Teplitzky and other brokers point out that very-high-end property owners will often exercise greater discretion when they decide to sell. This could be because the seller doesn’t want family or friends to know about their intentions.
“You have to do it hush-hush, so you can’t go to other brokers; instead, I have to go to my Rolodex and seek out prospective buyers quietly,” she said.
But “people can’t buy what they don’t know about,” said Henckels, who added that in particular, prewar co-ops (of which there is already a limited supply), usually appear on the market very quietly.
Henckels himself exercised discretion in describing two properties available at the moment in the Manhattan market for “let’s just say $60 million.”

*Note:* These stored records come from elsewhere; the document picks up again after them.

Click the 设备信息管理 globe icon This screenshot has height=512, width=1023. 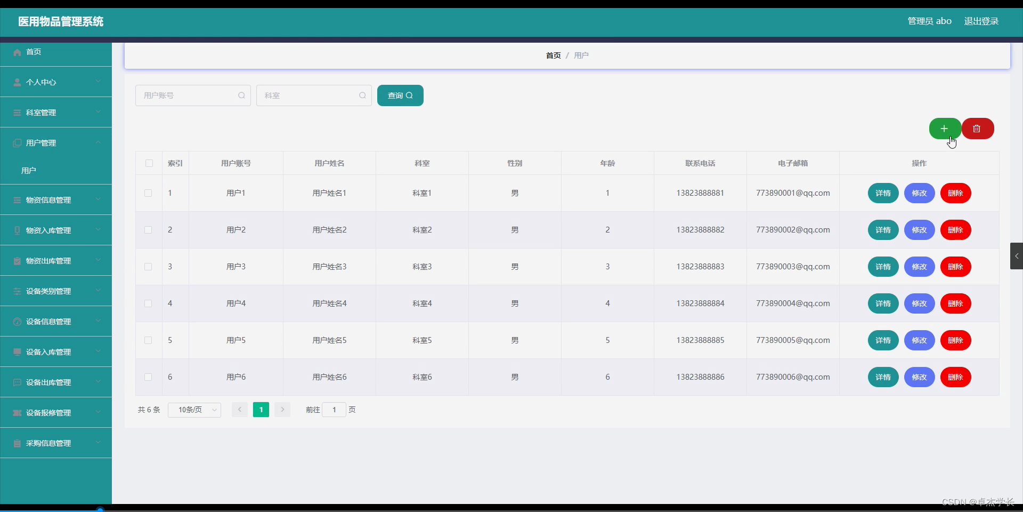click(x=18, y=322)

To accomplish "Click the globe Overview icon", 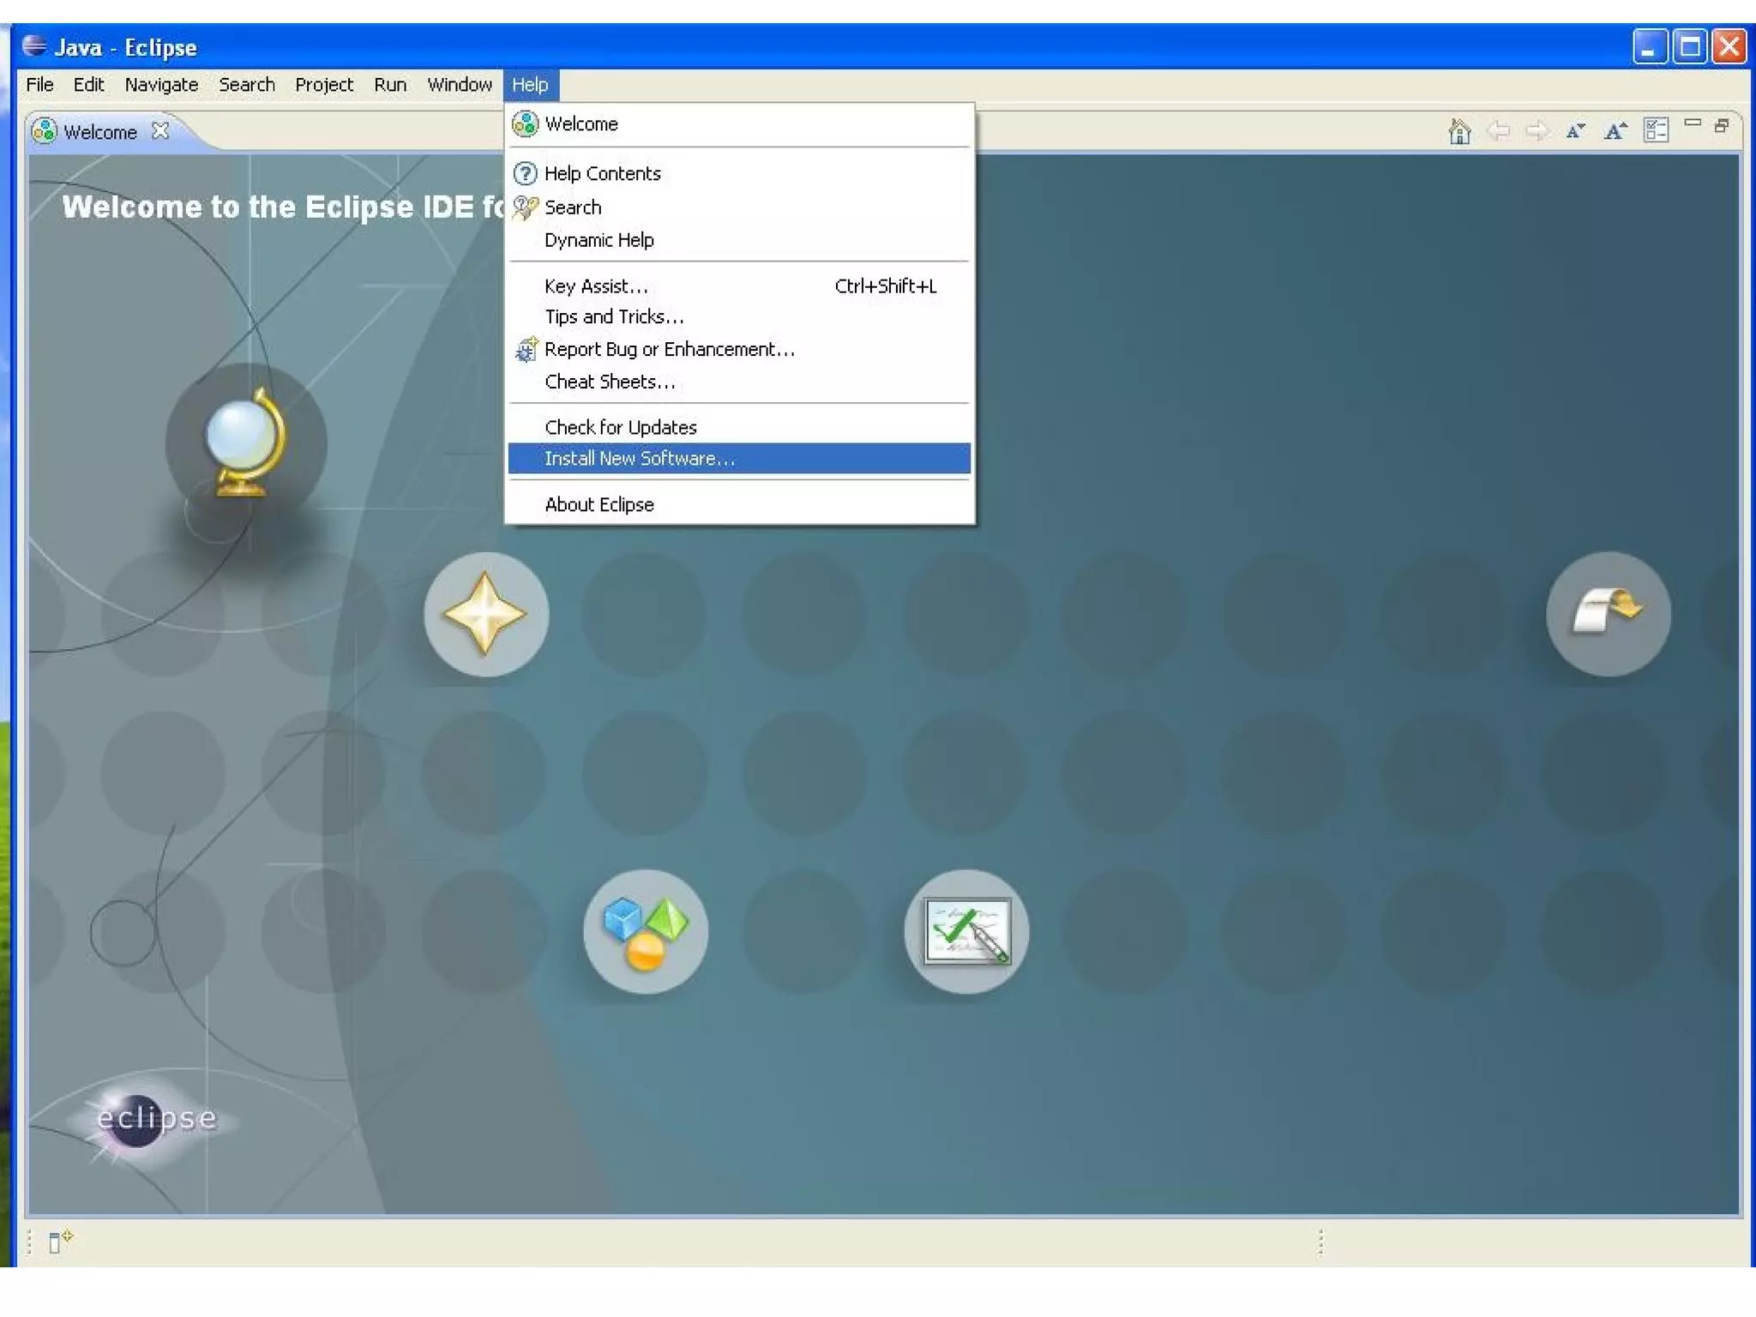I will 244,443.
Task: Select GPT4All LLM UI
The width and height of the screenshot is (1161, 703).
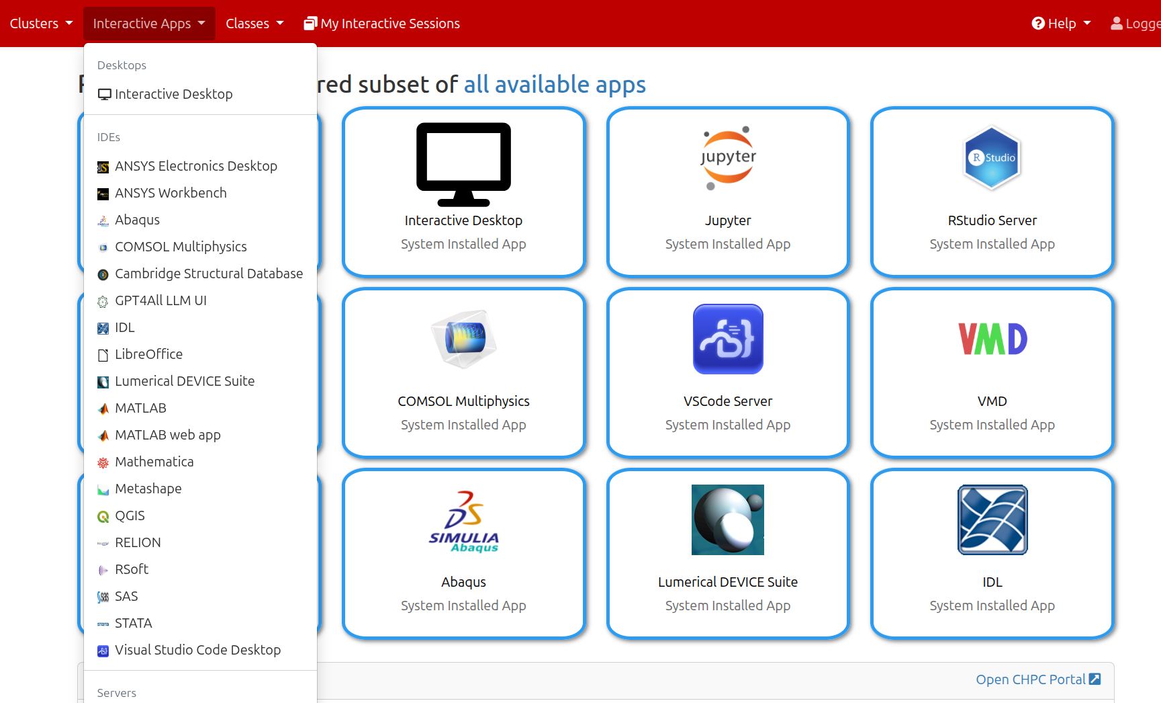Action: 160,300
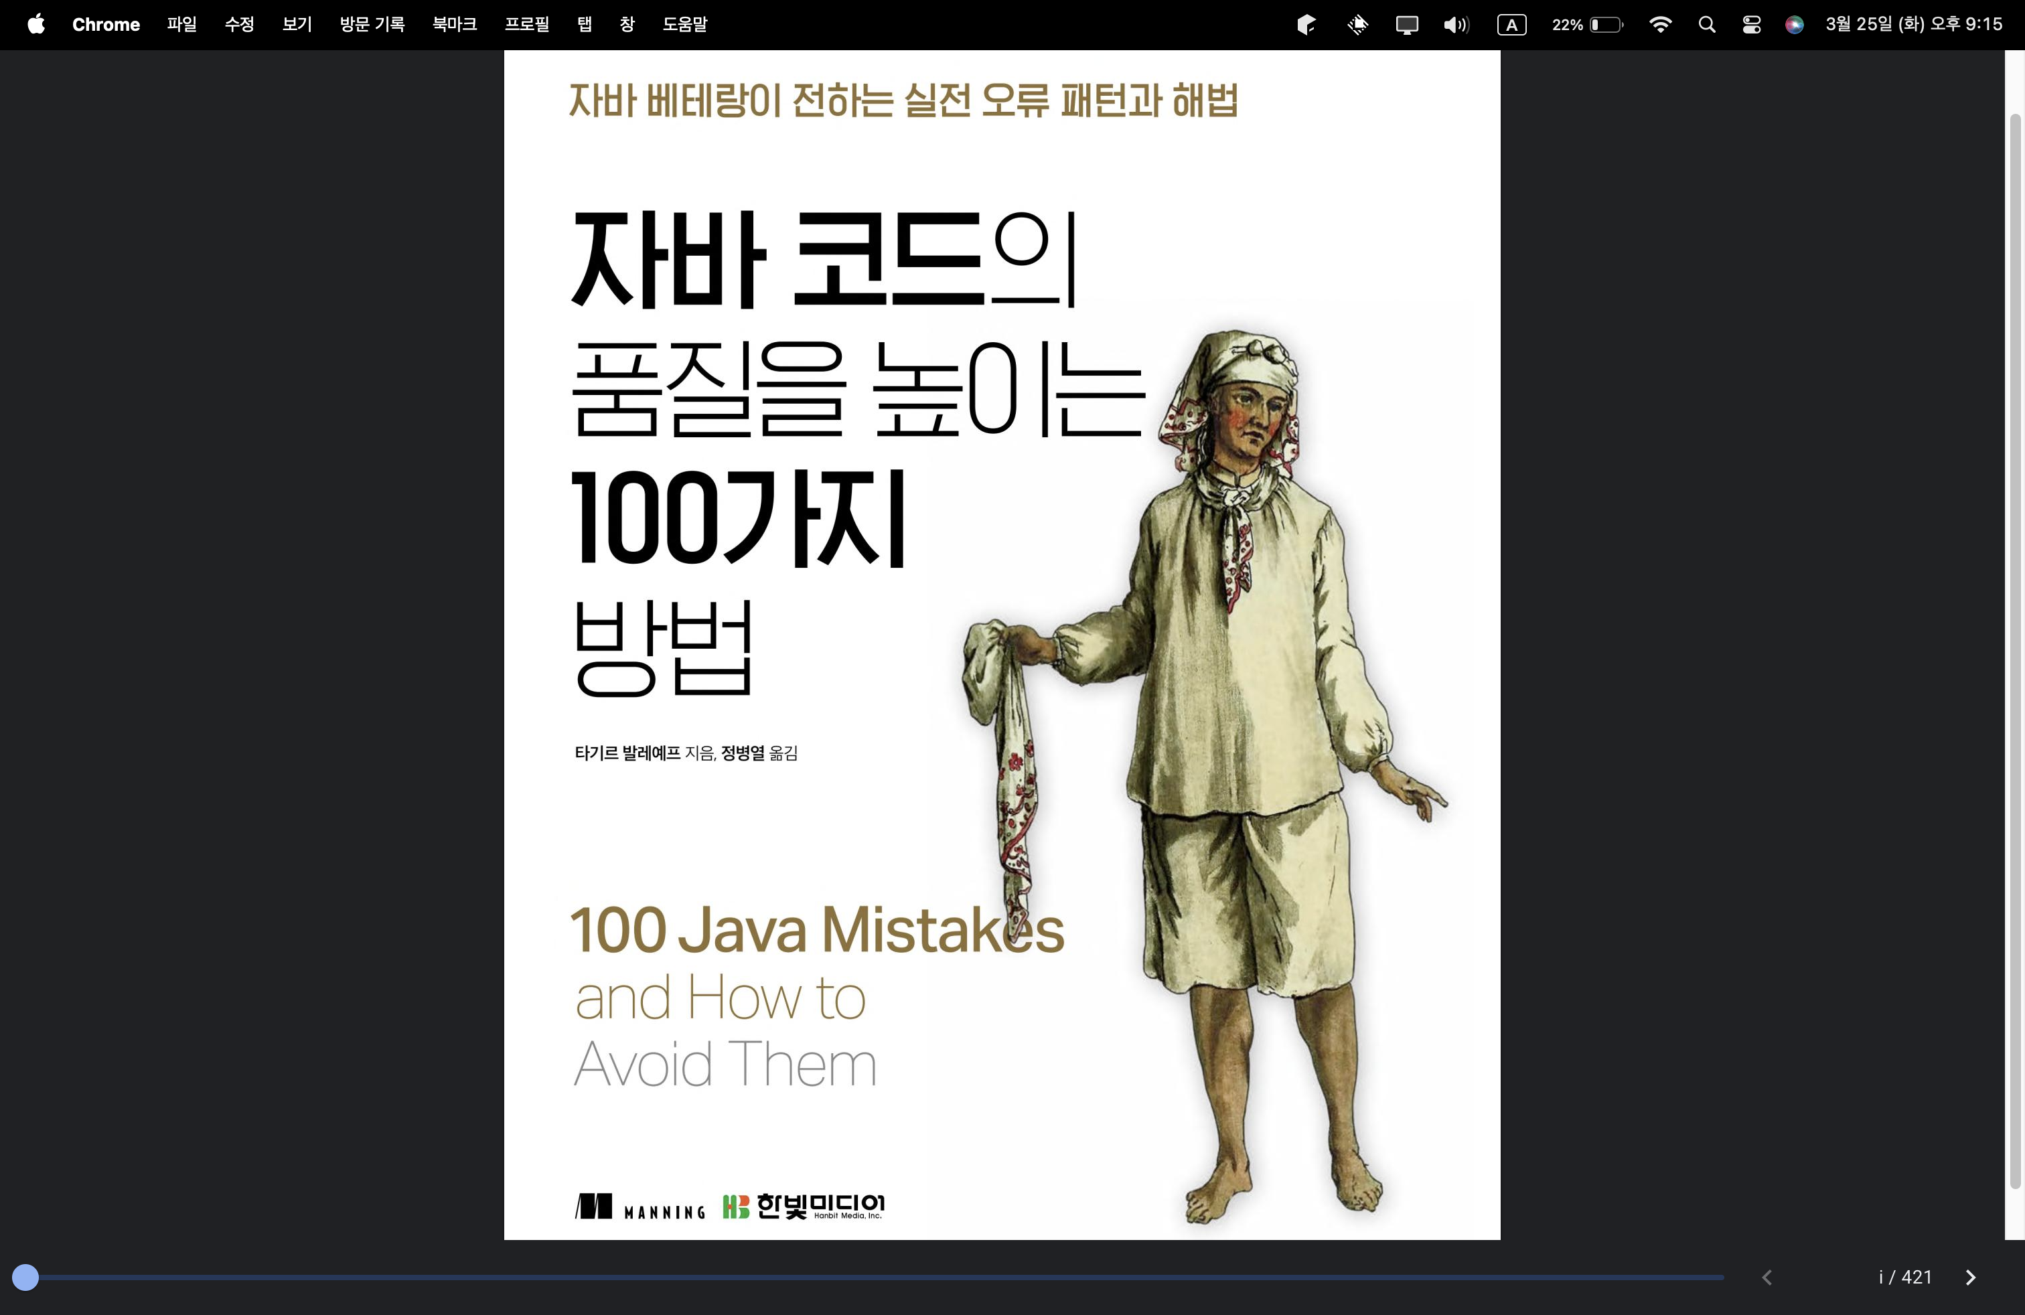Toggle the input source A indicator
The image size is (2025, 1315).
[x=1511, y=25]
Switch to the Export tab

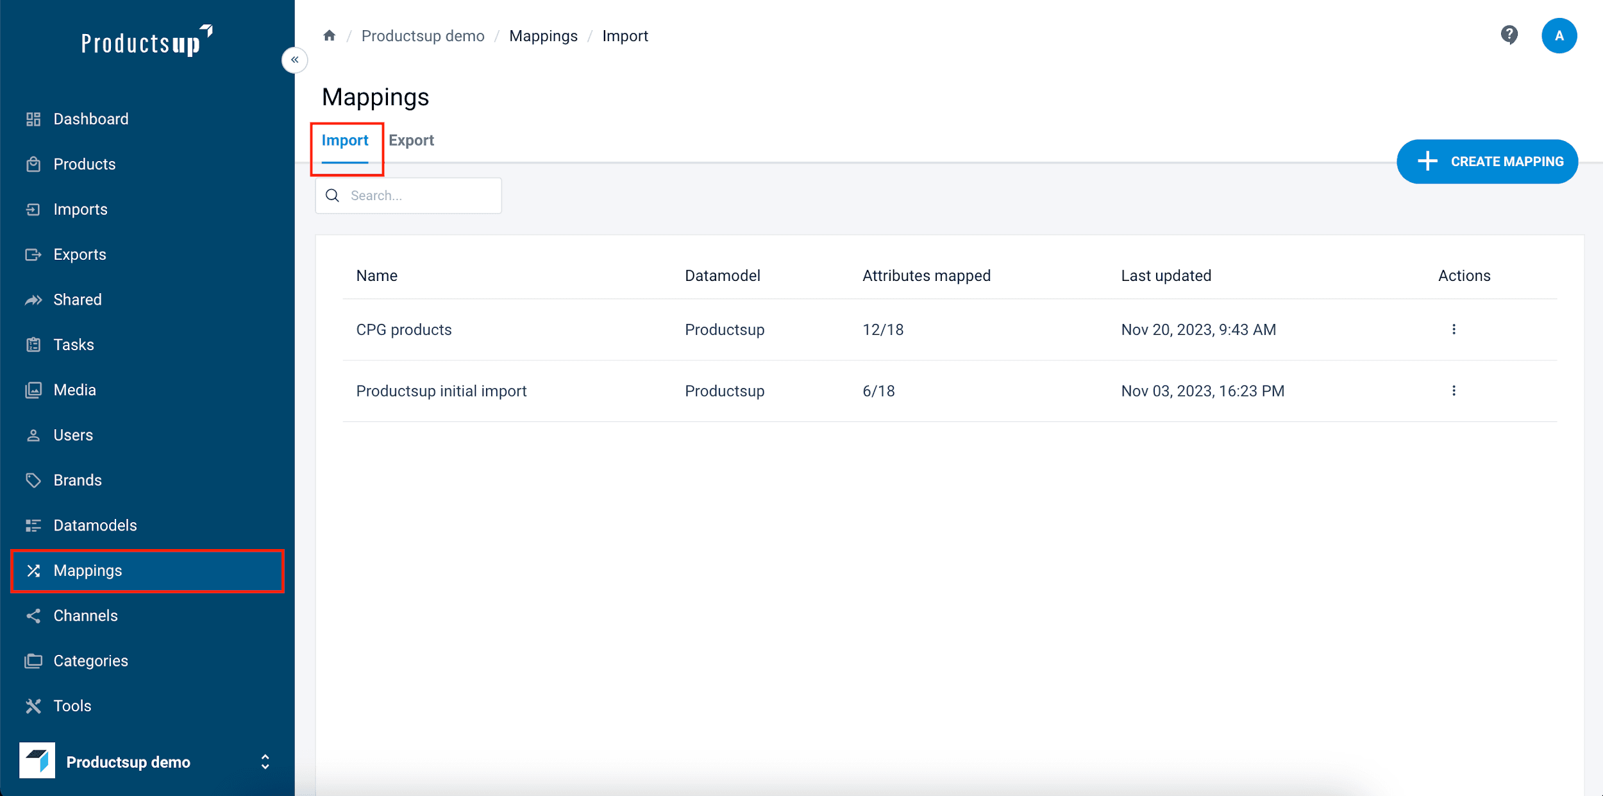(x=411, y=140)
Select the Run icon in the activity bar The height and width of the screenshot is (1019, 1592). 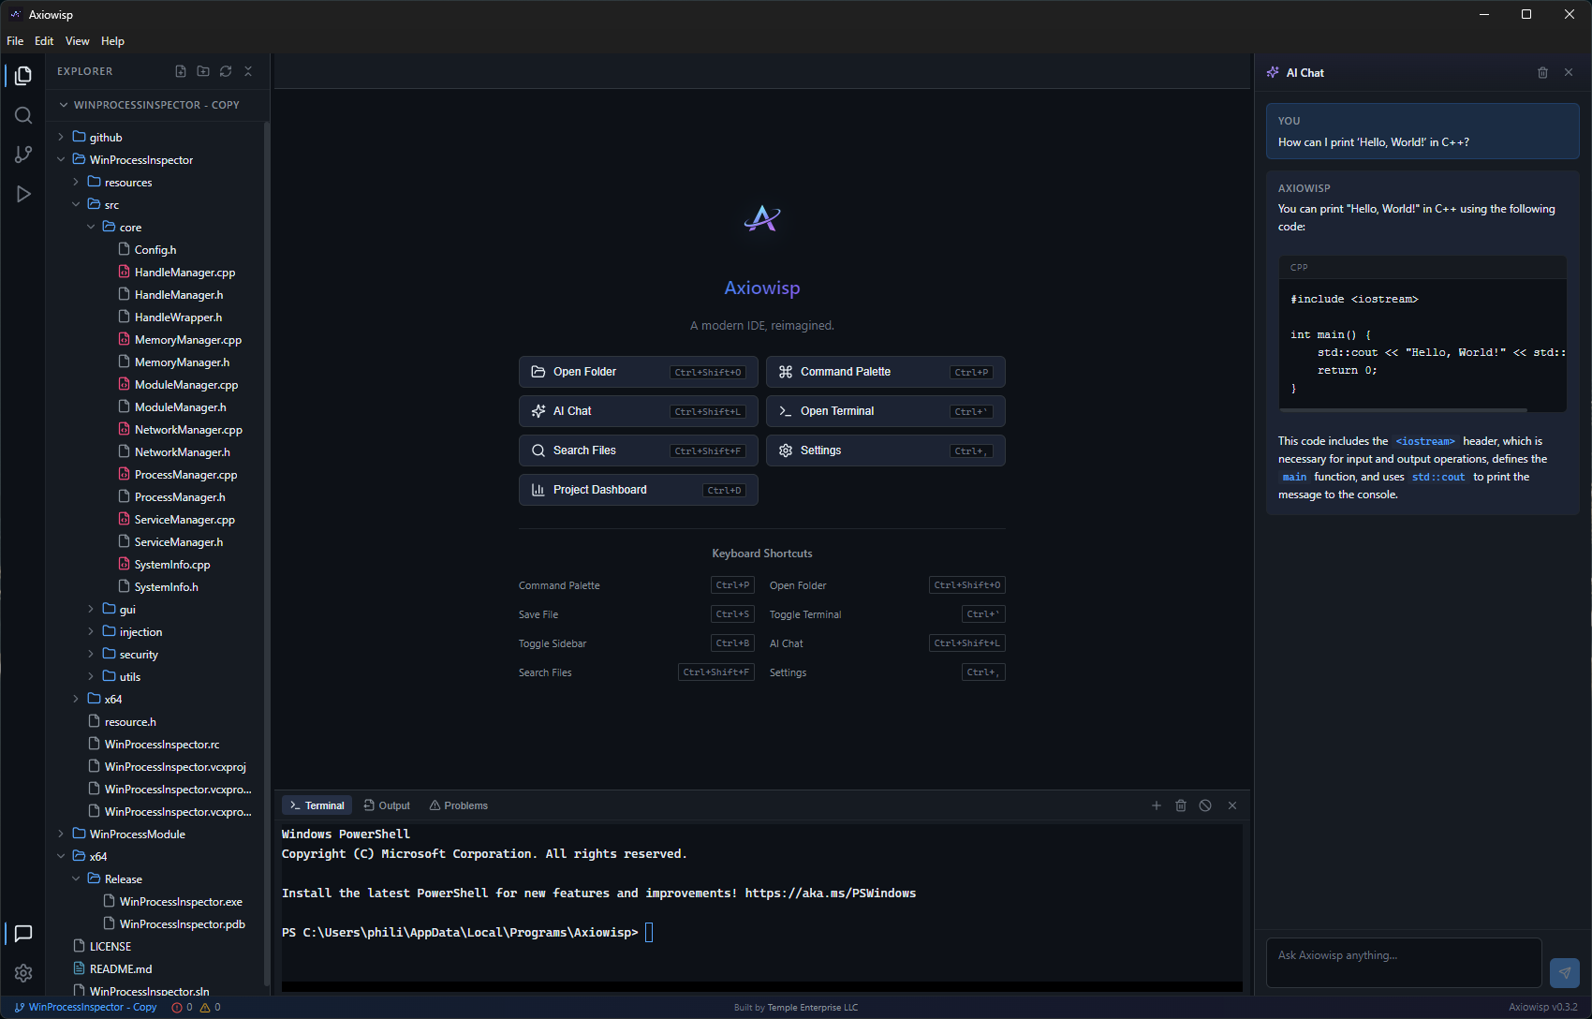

Brown Harris Stevens’ Willkie concurred. “Some of the most desirable homes are many that you don’t know about,” he said. “They shy away from publicity, they don’t want it, so they are not really known to the public.”
An oft-repeated scenario is the property owner who might want to play the market with a wait-and-see attitude. They will sell, but only if they can get the number they want.
“There might be an owner who says, ‘I love my apartment. I bought it for $10 million, but if you can sell it for $50 million, I’ll consider selling,'” said Teplitzky.
Teplitzky said that most brokers understand when this game is being played. From the get-go, they sign an exclusive, not for just six months, but for a full year, because a sale will surely take longer to come to fruition.
“We want to make sure time is on our side,” she said.